Phenotypic example of age-related immunity in Arabidopsis. (A) Disease symptom varies in simultaneously inoculated rosette leaves of 5-week-old Arabidopsis Col-0 following dip-inoculation with Pst DC3000 (10⁸ CFU/mL). While early-developed rosette leaves (red arrow) show severe disease symptoms (i.e., shrinking, chlorosis, and water-soaking), late-developed leaves (blue arrow) do not show disease symptoms in response to pathogen inoculation. (B) Immune-associated gene expression gradually changes among leaves in different development order. To illustrate this, we downloaded published RNA-microarray data (Winter et al., 2007) reflecting the transcriptome of Arabidopsis rosette leaves 2, 4, 6, 7, 8, 10, 12, and both healthy and senescent cauline leaves. To screen for immune-associated genes, we selected genes within 10 key immune-associated categories: immune, immunity, resistance, defense, biotic, chitin, fungus, flagellin, peptidoglycan, and bacterium.
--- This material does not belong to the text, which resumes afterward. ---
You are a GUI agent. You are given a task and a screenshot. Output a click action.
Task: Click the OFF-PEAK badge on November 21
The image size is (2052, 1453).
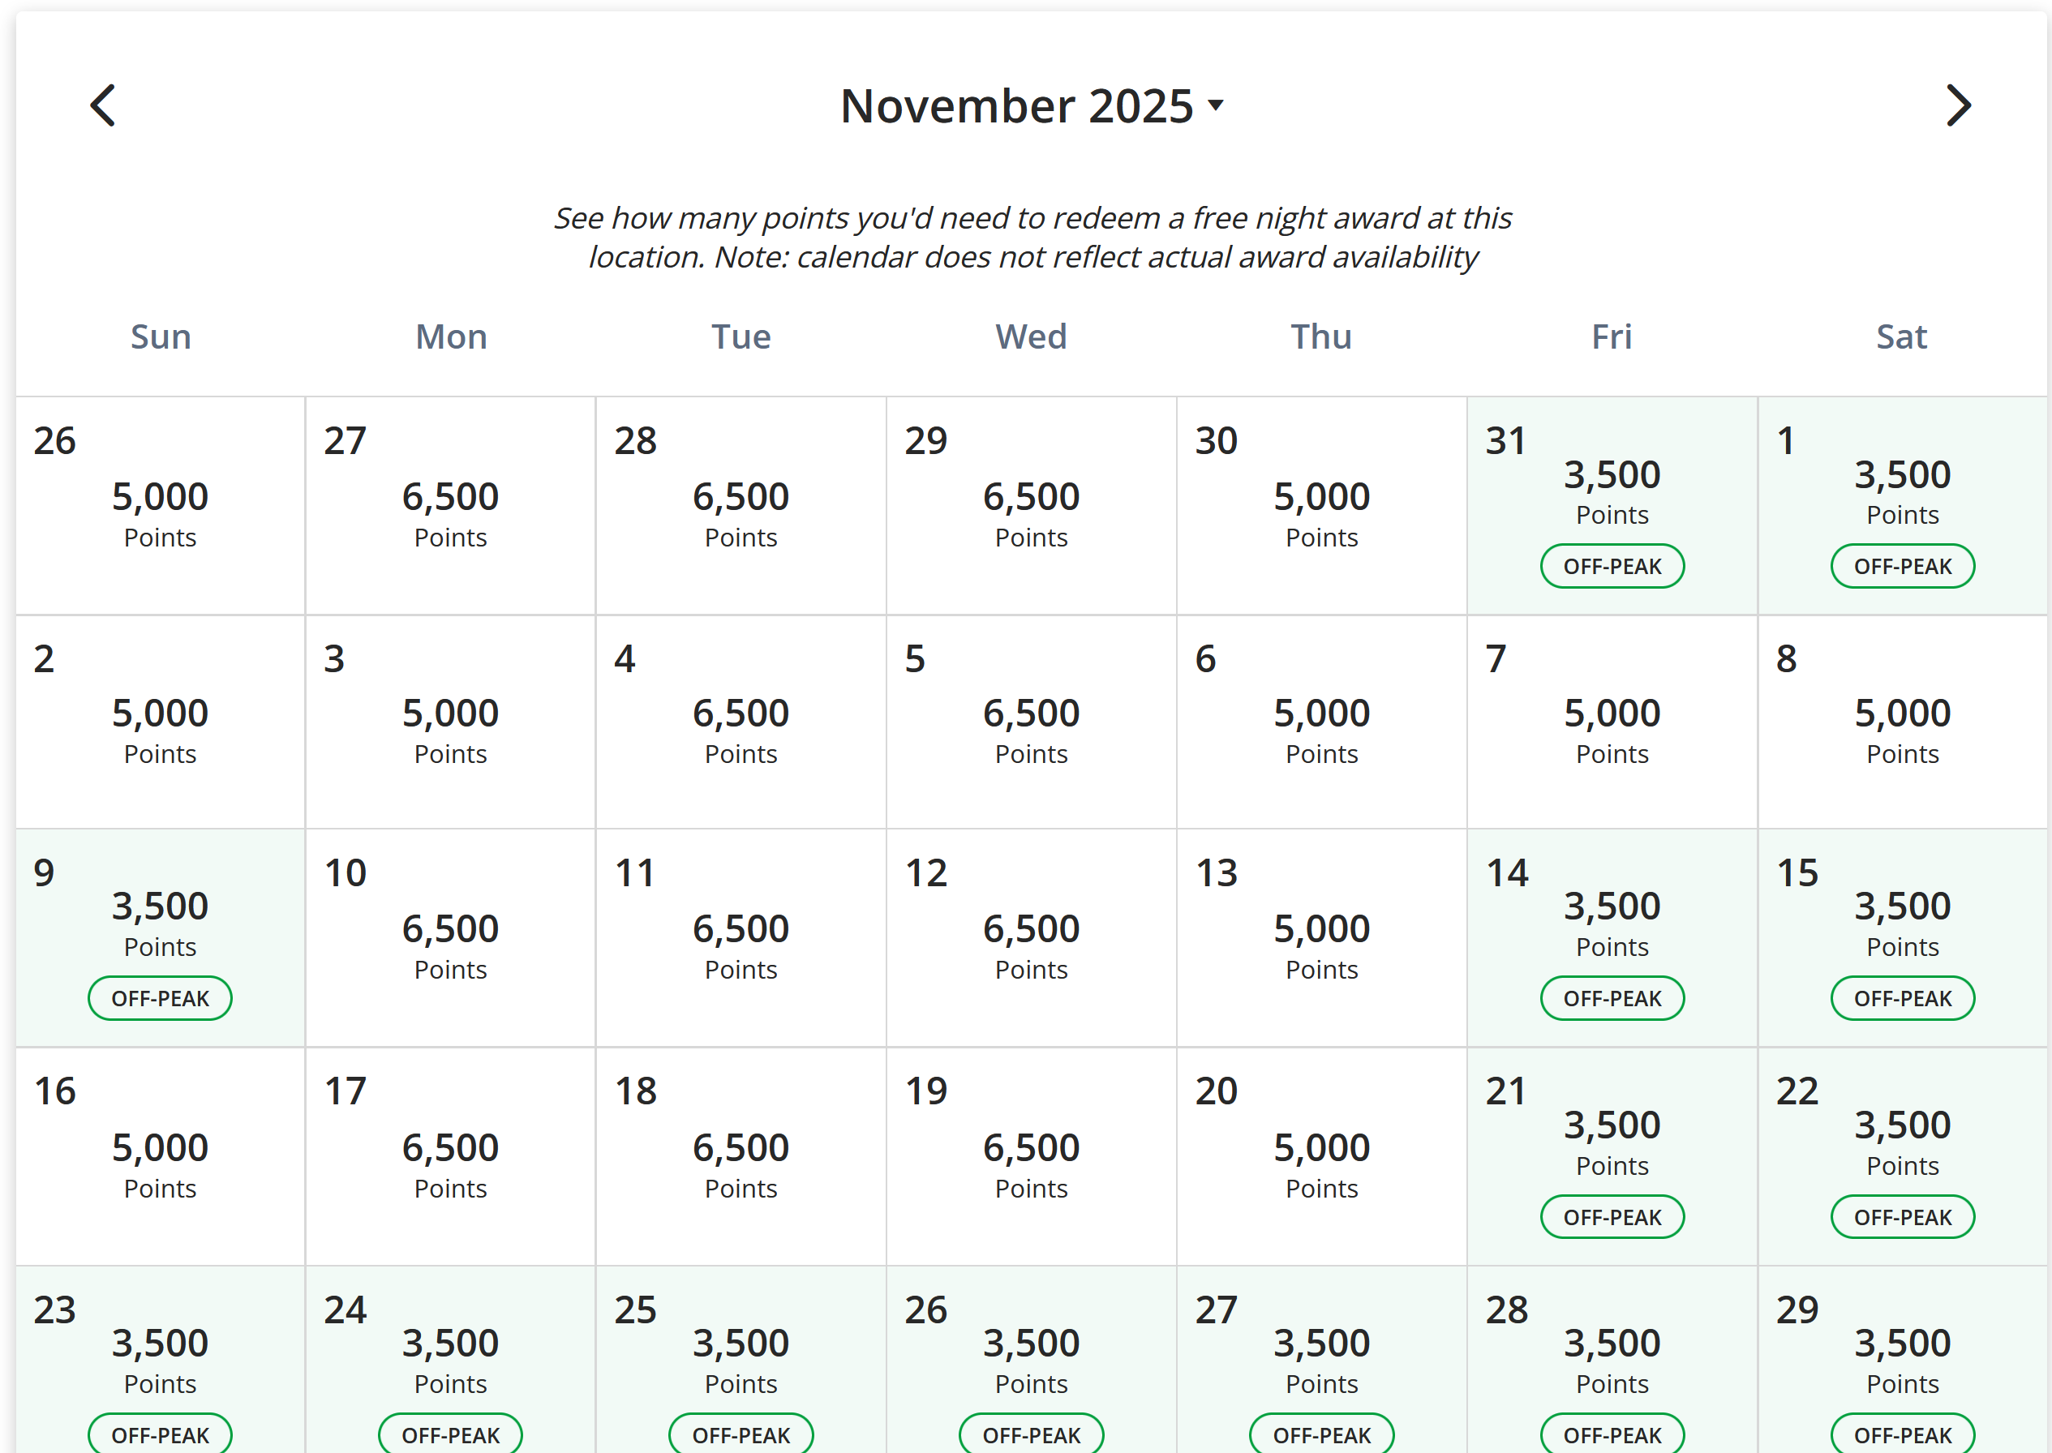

As an output of this analysis, we identified 3901 genes with potential roles related to plant immunity. Next, we used a Pearson filter (|r| > 0.5 and P-value ≤ 0.05) to select and categorize genes whose expression pattern are corelated to the development order of different samples and determined 2104 immune-associated genes that can be categorized into 4 groups, with differing but significant trends, during development of Arabidopsis. The average pattern of each group of these genes is presented. Bold, tinted line: average. Thin, dark line: average ± se.

Figure 6.

The development of plant immune system is regulated by both autologous genes and commensal microbiota. Plant immune system maturation is correlated with the system development of the plant. In this process, miR156/157-SPLs plays a significant role in regulating the expression of genes functioning in immunity, including JAZ3, N, RPS4, ICS, and FLS2. As a central regulatory module of plant development, miR156/157-SPLs also play a key role in the synchronization of plant aging and organ morphogenesis. Additionally, the development of the plant immune system is indispensable to its commensal microbiota. While they do not necessarily cause disease, these microbes stimulate the development, maturation, and activity of the plant immune system, as well as the general development of the plant. To recruit a healthy microbiota, plants can selectively or nonselectively repel pathogens and attract beneficial microbes. Beneficial microbes can also inhibit the population growth of host associated pathogens, and as such, indirectly influence plant immunity.